* _OBJECTIVE_: Report each line of the entries below that contains the string "beside". Case counts, so match capitals and lowercase letters precisely.

** BEGIN EXERCISE MATERIAL **

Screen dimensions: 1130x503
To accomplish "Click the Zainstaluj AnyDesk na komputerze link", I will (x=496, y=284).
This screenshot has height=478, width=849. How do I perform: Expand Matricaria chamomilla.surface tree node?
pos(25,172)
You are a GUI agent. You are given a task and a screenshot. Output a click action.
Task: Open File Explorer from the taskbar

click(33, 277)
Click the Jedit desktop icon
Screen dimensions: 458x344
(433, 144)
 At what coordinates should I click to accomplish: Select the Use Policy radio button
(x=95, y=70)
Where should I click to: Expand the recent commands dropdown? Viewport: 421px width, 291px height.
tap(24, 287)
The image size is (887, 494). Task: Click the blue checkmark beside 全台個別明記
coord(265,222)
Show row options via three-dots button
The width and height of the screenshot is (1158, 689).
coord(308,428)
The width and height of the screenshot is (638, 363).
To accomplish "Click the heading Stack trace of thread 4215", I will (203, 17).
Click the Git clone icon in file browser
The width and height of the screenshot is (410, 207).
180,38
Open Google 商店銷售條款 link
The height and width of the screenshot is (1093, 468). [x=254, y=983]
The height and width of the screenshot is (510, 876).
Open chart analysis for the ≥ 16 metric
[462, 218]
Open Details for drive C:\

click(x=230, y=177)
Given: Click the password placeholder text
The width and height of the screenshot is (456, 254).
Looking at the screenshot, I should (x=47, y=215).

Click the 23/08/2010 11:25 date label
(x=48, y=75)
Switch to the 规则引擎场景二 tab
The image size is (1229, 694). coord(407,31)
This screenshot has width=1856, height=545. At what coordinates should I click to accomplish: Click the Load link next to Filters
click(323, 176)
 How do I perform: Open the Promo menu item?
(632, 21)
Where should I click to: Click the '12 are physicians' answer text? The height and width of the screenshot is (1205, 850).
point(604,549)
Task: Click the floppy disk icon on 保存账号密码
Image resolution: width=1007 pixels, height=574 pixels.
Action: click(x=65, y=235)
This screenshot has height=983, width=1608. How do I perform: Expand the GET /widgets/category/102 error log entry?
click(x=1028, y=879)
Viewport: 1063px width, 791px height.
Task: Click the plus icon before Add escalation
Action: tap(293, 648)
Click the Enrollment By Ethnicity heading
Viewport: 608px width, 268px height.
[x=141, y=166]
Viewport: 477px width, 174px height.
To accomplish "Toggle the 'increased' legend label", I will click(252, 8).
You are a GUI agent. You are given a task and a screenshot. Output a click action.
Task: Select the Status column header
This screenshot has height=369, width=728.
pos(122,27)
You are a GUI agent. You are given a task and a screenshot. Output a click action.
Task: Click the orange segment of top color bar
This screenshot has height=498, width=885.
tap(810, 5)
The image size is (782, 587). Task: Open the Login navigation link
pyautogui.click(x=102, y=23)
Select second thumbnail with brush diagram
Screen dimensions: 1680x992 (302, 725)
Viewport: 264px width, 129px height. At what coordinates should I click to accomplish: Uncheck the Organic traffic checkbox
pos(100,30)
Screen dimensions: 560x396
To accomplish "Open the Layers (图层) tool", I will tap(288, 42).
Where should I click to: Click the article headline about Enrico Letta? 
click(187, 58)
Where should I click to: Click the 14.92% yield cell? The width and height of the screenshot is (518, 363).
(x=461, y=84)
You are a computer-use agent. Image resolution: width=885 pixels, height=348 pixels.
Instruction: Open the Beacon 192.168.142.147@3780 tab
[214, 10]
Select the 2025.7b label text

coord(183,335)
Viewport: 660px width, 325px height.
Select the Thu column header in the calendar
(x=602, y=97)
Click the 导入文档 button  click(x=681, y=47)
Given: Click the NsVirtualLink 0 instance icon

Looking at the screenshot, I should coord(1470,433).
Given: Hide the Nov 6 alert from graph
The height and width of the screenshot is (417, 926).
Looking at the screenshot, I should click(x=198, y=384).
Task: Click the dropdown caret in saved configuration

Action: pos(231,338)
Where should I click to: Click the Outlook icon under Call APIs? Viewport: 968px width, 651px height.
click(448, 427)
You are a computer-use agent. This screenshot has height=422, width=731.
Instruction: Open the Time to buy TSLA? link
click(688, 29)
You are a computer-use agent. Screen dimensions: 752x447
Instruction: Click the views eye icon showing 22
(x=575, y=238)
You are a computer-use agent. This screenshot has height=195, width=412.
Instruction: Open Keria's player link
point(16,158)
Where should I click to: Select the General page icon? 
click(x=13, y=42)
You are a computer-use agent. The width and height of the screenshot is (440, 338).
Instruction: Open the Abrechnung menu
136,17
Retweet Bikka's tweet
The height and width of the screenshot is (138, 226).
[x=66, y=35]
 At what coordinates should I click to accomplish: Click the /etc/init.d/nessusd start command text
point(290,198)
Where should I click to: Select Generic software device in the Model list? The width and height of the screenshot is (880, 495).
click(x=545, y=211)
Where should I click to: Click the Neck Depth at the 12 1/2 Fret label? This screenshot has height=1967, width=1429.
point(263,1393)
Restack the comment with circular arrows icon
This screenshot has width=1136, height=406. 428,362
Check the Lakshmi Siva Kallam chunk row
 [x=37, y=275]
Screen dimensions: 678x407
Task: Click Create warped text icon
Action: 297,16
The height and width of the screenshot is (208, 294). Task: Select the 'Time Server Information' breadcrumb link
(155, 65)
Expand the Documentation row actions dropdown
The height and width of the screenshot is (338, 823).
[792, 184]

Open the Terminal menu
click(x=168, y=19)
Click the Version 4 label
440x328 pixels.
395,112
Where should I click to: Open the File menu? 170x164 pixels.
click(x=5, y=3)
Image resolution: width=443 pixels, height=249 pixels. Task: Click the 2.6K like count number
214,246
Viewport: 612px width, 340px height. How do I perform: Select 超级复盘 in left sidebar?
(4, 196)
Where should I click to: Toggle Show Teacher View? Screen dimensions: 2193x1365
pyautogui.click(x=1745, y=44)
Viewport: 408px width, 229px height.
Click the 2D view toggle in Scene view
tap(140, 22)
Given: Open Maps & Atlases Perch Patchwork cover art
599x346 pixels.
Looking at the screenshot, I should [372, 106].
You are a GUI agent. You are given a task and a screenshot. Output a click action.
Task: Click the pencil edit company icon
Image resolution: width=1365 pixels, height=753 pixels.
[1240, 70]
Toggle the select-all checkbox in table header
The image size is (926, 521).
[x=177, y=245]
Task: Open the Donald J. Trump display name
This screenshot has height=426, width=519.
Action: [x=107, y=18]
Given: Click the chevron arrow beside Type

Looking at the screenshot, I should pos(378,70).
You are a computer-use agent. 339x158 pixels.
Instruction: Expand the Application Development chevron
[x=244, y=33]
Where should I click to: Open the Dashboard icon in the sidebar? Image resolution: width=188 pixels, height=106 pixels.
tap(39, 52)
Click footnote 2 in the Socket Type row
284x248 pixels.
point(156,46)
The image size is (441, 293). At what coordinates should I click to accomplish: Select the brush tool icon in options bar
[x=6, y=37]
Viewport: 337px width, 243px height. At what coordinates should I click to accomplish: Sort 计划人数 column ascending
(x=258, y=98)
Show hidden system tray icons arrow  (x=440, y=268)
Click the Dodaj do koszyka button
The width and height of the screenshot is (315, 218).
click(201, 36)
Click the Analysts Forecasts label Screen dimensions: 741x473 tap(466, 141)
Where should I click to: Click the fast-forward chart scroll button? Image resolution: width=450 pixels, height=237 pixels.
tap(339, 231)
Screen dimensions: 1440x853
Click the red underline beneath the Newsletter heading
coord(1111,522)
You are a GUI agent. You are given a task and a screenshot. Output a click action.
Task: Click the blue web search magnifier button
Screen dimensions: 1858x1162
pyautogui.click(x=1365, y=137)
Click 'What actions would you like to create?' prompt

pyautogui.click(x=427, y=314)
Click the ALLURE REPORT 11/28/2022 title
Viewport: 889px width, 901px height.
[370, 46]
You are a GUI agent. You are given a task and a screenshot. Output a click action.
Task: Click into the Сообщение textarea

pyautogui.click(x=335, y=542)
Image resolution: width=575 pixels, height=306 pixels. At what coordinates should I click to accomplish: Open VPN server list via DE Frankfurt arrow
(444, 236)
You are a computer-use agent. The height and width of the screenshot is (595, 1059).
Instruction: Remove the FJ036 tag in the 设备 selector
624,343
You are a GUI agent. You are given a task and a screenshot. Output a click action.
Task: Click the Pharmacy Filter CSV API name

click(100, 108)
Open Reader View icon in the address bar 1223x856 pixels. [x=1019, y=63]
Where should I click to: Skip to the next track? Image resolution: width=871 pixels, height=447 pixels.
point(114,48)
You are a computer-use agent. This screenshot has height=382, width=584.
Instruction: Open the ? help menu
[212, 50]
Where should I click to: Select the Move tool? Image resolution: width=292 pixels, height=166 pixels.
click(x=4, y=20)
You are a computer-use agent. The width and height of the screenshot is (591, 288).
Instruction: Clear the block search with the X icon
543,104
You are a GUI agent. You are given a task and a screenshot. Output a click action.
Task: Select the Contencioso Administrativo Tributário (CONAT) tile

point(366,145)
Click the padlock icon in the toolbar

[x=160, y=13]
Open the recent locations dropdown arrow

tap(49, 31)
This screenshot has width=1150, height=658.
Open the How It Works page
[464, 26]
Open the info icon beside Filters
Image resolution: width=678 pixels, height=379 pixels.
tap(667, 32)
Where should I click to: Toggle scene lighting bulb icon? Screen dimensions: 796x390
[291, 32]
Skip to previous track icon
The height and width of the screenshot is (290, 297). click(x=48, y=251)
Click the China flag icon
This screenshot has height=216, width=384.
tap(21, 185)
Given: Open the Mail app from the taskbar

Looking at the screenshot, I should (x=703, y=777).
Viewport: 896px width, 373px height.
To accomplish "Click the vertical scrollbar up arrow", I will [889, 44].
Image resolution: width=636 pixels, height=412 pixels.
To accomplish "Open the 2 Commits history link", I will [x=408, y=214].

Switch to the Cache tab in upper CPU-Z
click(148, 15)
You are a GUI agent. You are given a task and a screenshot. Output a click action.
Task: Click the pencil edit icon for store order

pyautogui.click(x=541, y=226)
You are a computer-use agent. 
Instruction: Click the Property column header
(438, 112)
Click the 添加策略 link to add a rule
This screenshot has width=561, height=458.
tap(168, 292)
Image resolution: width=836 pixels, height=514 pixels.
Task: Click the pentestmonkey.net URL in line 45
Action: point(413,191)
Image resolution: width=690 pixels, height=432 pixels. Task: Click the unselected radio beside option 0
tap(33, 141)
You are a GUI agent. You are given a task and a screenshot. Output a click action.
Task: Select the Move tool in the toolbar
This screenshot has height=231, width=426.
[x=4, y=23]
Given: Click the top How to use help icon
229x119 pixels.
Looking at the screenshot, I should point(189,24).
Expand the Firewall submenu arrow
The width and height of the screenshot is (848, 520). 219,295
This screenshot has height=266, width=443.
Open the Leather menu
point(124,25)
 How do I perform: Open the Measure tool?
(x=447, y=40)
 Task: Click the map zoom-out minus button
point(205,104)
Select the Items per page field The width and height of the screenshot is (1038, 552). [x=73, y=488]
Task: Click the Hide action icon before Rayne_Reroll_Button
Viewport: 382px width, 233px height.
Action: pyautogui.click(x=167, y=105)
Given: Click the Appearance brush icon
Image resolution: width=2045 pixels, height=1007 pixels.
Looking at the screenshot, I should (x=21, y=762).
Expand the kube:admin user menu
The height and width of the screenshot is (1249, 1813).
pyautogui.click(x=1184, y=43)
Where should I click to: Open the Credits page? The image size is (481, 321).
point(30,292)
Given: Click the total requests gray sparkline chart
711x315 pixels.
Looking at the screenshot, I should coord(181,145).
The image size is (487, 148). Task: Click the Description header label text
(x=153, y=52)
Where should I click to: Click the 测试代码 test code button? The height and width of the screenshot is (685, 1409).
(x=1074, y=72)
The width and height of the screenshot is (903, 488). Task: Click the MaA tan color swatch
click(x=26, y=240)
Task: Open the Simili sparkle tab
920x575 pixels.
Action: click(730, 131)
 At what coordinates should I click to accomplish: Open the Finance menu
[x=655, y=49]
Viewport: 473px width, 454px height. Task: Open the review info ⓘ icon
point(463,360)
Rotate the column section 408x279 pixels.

** END EXERCISE MATERIAL **

* _RESULT FOR THIS EXERCISE_:
The image size is (887, 494). Task: Click the blue checkmark beside 全台個別明記
Given: Click the chevron arrow beside Type
Open the info icon beside Filters
Image resolution: width=690 pixels, height=432 pixels. Task: Click the unselected radio beside option 0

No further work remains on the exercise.